Perusahaan dengan kekuatan monopoli tidak bisa begitu saja menjual sebanyak-banyaknya di harga setinggi-tingginya — mereka harus memilih titik pada kurva permintaan yang memaksimalkan laba, dan pilihan itu selalu menyisakan kerugian efisiensi bagi masyarakat. Widget ini menunjukkan kenapa posisi MR di bawah D adalah kunci penjelasan itu, sekaligus mengukur besarnya kerugian tersebut.
Cara Pakai
Widget mensimulasikan BBCA sebagai penyedia layanan tanpa pesaing kuat di suatu wilayah. Geser Kelandaian permintaan untuk mengubah elastisitas (semakin curam, semakin inelastis) dan Biaya marjinal (MC) untuk mengubah biaya produksi. Grafik menampilkan kurva D, MR, dan garis MC horizontal, dengan segitiga terarsir yang menunjukkan area kerugian bobot mati (DWL). Klik tombol perbandingan untuk melihat titik output & harga yang akan terjadi seandainya pasar ini bersaing sempurna (P = MC). Kartu bawah menampilkan Harga Monopoli, Output Monopoli (Q*), dan nilai DWL.
Rumus Kunci
Permintaan linear: $P = A - BQ$, dengan MR (turunan dari TR = PQ):
$$MR = A - 2BQ$$Output monopoli didapat dari syarat MR = MC:
$$Q_m = \frac{A - MC}{2B}$$Harga monopoli dibaca dari kurva D pada $Q_m$:
$$P_m = A - B \times Q_m$$Output persaingan sempurna (P = MC): $Q_c = \dfrac{A - MC}{B}$. Kerugian bobot mati:
$$DWL = \frac{1}{2} \times (Q_c - Q_m) \times (P_m - MC)$$Contoh Angka
Dengan titik acuan permintaan Q₀=10 ribu unit @ P₀=Rp 55 ribu, kemiringan B = 6 (sedang), dan MC = Rp 30 ribu:
- Intersep efektif: A = 55 + 6 × 10 = 115
- Qm = (115 − 30) / (2 × 6) = 85/12 = 7,1 ribu unit
- Pm = 115 − 6 × 7,1 = Rp 72,5 ribu/unit
- Qc = (115 − 30) / 6 = 14,2 ribu unit (andai P = MC)

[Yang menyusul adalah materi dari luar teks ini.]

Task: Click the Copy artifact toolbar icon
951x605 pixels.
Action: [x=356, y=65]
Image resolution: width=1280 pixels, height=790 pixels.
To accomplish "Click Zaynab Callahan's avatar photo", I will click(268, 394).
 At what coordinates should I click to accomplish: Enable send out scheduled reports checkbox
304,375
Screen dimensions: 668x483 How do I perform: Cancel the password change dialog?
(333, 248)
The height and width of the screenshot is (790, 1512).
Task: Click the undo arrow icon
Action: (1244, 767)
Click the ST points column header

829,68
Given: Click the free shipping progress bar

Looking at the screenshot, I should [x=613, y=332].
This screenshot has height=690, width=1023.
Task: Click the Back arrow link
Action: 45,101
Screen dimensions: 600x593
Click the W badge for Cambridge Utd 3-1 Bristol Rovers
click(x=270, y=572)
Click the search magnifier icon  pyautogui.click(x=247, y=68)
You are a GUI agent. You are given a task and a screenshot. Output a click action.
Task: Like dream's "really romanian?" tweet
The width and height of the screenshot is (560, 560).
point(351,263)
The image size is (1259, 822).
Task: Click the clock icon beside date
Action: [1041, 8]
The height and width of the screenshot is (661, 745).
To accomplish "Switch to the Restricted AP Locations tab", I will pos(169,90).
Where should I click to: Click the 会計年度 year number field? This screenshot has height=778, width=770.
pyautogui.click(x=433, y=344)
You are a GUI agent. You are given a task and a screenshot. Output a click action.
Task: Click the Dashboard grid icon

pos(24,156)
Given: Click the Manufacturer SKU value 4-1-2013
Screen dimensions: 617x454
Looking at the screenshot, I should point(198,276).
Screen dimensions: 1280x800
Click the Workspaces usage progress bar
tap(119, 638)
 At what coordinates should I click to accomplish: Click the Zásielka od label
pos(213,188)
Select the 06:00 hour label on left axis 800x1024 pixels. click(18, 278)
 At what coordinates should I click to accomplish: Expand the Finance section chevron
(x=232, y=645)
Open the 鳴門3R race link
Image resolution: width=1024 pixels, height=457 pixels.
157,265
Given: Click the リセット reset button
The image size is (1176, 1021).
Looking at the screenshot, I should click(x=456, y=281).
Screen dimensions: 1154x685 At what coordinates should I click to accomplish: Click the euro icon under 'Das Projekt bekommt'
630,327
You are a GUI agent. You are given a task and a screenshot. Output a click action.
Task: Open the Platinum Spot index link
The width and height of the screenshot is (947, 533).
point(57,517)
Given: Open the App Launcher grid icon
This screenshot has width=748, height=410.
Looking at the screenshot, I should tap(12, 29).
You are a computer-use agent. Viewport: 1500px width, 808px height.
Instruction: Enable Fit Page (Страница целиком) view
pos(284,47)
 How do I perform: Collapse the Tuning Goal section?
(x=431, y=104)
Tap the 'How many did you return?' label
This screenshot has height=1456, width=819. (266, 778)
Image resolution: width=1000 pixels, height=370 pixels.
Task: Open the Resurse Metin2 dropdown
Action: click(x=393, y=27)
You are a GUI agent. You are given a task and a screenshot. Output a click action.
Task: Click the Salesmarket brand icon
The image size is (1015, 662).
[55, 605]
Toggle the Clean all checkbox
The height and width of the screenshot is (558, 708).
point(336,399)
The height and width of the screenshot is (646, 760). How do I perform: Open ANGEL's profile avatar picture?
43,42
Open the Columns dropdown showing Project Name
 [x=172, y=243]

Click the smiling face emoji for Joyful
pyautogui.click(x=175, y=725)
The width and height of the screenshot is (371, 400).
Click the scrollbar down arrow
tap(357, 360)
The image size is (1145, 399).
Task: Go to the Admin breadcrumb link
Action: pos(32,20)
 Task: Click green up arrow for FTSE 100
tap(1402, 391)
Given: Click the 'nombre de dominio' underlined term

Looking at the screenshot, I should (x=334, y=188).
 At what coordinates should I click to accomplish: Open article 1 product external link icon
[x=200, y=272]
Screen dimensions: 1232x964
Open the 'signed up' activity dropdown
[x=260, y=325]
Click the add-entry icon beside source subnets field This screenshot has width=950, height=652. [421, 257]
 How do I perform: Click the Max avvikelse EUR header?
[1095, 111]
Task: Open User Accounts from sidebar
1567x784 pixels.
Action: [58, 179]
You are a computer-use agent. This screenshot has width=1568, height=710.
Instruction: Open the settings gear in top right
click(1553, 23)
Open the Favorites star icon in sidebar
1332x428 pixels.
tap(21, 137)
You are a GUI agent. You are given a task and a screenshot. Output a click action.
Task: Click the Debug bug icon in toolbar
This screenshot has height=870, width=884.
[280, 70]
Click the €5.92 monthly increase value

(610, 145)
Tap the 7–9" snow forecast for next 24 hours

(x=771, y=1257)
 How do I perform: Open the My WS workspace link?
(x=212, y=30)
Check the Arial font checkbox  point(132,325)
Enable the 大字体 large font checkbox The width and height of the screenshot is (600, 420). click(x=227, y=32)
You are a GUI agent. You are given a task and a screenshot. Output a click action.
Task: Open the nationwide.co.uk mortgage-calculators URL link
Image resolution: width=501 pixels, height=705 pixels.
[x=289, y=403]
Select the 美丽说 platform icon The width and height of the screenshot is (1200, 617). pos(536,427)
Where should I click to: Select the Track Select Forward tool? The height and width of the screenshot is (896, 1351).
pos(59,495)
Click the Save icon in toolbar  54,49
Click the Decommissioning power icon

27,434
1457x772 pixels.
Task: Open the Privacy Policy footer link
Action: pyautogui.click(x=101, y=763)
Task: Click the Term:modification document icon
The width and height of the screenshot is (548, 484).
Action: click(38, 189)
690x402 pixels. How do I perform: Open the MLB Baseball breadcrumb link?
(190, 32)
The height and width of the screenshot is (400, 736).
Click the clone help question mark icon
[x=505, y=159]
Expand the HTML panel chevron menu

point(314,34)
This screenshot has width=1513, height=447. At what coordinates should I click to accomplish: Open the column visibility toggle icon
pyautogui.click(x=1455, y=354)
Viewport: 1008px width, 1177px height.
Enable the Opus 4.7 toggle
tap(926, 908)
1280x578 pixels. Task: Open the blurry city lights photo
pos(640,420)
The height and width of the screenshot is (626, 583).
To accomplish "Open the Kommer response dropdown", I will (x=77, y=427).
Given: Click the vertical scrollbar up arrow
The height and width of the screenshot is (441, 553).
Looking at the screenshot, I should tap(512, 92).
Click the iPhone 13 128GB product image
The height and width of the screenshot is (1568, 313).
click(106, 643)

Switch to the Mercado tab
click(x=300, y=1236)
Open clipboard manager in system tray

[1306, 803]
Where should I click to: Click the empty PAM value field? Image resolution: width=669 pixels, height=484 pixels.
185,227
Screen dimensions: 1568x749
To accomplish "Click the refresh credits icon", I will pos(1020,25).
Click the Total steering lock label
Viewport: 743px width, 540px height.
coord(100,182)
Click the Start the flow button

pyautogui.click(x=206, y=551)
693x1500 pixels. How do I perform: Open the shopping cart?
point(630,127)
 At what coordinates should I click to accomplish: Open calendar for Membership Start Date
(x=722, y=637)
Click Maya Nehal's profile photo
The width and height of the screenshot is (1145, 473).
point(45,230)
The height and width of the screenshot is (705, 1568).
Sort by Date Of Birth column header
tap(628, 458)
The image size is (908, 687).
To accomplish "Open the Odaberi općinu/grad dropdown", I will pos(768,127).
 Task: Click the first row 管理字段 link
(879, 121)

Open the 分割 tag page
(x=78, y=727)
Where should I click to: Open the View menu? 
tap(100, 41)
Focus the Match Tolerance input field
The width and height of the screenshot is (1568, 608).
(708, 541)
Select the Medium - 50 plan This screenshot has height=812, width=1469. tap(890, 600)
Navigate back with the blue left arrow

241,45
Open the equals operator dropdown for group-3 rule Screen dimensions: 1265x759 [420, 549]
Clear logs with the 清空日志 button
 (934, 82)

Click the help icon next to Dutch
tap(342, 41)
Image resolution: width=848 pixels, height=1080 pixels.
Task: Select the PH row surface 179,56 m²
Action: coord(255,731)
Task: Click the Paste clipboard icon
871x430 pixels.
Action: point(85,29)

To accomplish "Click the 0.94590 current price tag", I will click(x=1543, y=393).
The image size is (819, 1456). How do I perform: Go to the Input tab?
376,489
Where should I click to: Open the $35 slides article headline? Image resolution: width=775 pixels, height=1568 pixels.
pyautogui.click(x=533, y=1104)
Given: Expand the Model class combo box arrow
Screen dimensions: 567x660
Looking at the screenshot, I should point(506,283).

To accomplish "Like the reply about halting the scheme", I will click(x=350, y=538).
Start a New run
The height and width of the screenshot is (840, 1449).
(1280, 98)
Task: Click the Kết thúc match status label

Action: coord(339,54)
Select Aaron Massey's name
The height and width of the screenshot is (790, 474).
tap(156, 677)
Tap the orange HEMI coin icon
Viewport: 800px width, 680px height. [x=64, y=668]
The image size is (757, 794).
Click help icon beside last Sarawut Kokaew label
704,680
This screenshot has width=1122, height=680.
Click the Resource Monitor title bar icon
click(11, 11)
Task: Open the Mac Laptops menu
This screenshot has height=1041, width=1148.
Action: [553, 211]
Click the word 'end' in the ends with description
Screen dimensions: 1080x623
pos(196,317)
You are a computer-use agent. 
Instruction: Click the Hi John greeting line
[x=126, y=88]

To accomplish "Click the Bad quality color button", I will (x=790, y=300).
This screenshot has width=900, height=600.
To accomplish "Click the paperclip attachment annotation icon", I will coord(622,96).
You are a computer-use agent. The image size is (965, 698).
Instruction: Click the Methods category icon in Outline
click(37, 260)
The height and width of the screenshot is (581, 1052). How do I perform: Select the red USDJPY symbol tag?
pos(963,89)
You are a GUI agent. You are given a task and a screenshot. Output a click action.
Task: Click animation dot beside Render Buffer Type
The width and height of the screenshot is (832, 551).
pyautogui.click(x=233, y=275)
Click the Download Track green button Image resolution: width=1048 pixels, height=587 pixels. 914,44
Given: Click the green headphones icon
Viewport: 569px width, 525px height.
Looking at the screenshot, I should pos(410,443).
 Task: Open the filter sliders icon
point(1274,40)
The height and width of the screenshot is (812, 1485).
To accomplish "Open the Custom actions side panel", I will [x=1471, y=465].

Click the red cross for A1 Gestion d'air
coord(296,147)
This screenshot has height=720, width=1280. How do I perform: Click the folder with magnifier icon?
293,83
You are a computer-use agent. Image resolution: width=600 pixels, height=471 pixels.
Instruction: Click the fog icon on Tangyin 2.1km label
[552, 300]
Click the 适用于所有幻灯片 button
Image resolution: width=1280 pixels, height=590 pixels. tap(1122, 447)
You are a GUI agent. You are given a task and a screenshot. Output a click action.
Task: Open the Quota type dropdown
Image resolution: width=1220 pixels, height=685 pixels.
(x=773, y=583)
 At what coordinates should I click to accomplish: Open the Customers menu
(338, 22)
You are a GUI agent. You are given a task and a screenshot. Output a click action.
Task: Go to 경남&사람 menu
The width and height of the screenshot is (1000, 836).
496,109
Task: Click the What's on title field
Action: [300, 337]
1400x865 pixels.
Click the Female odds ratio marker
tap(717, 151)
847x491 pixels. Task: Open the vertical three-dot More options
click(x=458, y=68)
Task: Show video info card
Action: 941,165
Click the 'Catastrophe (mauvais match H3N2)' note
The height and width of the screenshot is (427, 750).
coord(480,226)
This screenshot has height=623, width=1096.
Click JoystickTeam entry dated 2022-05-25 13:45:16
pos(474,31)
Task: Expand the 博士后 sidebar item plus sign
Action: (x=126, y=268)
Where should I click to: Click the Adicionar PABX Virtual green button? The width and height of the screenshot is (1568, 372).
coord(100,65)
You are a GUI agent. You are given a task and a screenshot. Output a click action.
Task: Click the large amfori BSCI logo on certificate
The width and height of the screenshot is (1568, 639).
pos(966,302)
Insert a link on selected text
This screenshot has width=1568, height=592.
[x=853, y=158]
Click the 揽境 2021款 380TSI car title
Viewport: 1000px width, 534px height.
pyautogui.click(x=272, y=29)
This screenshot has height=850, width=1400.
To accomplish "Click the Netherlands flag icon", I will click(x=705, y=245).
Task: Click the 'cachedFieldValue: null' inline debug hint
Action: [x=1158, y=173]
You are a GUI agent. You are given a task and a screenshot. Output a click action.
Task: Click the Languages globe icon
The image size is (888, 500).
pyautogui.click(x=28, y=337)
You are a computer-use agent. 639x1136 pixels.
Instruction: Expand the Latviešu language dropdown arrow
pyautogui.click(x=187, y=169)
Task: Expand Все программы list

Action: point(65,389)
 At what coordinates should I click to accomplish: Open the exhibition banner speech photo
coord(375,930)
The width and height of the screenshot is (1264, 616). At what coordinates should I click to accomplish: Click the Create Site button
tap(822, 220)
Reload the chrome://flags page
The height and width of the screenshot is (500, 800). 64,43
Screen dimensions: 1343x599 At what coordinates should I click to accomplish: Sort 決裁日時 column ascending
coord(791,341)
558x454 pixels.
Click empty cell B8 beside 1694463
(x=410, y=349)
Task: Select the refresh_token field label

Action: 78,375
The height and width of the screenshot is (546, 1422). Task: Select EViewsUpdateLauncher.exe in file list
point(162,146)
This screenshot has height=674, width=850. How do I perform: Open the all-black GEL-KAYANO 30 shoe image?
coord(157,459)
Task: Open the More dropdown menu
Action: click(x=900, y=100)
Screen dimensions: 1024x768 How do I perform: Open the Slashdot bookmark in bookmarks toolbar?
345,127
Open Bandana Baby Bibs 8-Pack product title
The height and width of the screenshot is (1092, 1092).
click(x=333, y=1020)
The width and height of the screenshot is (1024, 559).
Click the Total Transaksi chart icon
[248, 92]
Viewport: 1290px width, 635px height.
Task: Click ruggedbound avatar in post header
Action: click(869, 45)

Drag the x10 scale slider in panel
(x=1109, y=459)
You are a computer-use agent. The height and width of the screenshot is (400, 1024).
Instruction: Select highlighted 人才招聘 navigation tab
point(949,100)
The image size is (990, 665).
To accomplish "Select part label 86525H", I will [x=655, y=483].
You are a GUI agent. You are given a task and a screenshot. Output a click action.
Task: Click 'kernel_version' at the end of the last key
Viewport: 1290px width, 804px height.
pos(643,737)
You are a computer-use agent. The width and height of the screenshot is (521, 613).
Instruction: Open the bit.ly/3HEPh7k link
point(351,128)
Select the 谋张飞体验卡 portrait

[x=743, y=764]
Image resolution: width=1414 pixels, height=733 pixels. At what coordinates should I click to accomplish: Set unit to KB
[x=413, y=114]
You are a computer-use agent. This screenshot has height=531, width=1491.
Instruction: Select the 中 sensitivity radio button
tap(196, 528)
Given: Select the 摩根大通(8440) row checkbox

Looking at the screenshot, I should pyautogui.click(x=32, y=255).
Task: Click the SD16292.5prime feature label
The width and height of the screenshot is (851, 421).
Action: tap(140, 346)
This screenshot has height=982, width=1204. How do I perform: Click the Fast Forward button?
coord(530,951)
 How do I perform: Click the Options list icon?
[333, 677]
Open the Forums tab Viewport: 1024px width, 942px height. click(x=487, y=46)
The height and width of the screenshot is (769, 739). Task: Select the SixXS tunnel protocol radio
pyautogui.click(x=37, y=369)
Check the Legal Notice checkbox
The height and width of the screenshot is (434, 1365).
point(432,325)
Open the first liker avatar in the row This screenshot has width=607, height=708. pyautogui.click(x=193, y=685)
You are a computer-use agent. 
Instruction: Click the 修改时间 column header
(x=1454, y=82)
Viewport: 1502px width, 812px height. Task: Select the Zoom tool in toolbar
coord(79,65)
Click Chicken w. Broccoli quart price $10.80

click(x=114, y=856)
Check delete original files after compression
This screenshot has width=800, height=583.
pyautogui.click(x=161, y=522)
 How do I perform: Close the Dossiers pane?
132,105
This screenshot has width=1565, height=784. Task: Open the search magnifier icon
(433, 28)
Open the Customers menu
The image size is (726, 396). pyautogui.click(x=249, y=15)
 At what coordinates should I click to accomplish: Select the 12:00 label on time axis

- DWL = 0,5 × (14,2 − 7,1) × (72,5 − 30) = 0,5 × 7,1 × 42,5 = 150,9 (nilai relatif)
Monopolis menjual lebih sedikit (7,1 ribu unit) di harga lebih tinggi (Rp 72,5 ribu) dibanding skenario persaingan sempurna (14,2 ribu unit @ Rp 30 ribu) — selisih itu menghasilkan kerugian bobot mati senilai sekitar 150,9, transaksi yang sebetulnya saling menguntungkan tapi batal terjadi.